As I faced the pain and asked my body to be my guide, I also discovered that I always had the strength to face what it had to show me. I knew that it would not be asking me to face it if I was not ready. Whenever the pain showed up, and it showed up incessantly, relentlessly right to the very end of my recapitulation, I used it to heal.

That’s a strange idea, to imagine that our pain is actually our healing balm, but it’s true. Without my pain showing me what I needed to face I might not have freed my spirit and my body from the torment of years of abuse that had been so well-hidden inside me.

I often thanked my body and my unconscious for showing me what it knew, for revealing to me the truths not only of my own past but the truths of what the spirit and body are truly capable, how they inform and guide, how they really only want us to heal and discover the magical beings that we all are.
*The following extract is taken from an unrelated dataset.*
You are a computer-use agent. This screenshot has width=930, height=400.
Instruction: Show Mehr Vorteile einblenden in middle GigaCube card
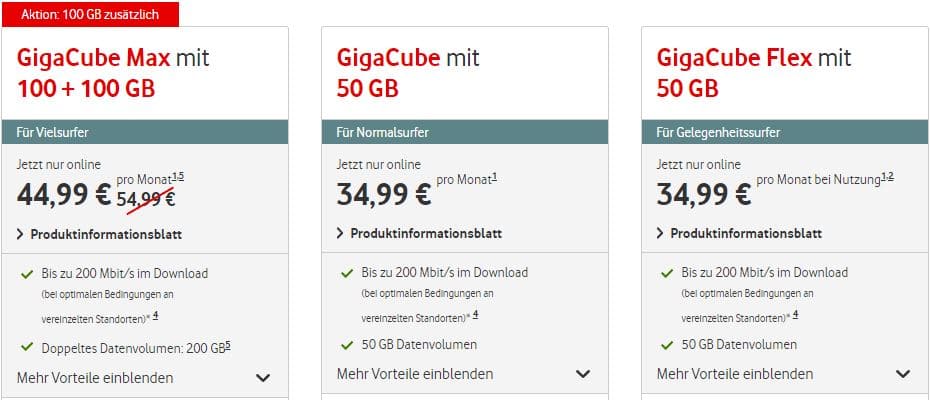click(415, 374)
Even today, I still use my psyche and soma to guide me. I constantly question any pain I might have. Often, I realize, it is what I call “stuck energy,” a thought, idea, or attachment, a conjuring of the mind that I’ve latched onto that does not belong to me, stuck energy that needs to be moved along and out of my body, tension that when allowed to naturally release brings instantaneous relief.

Or it might be something that my psyche, my spirit wants me to be alert to, something that needs recapitulation. Perhaps one of the biggest lessons of recapitulation is that we are always being asked to grow and evolve, to confront our deepest issues and resolve them so we can move on into even greater freedom.

Our minds and our bodies, our psyche and soma, are amazing partners as we take our journeys through life, as we seek to know ourselves at the deepest of levels and as we seek to find the meaning in our lives.

I highly recommend any of the books by Dr. John Sarno, especially The Mind Body Prescription, as guides to understanding how psyche and soma work together to bring us to consciousness, to help us heal.

Our defenses are incredibly strong but our spirit is stronger. That is what we discover as we recapitulate.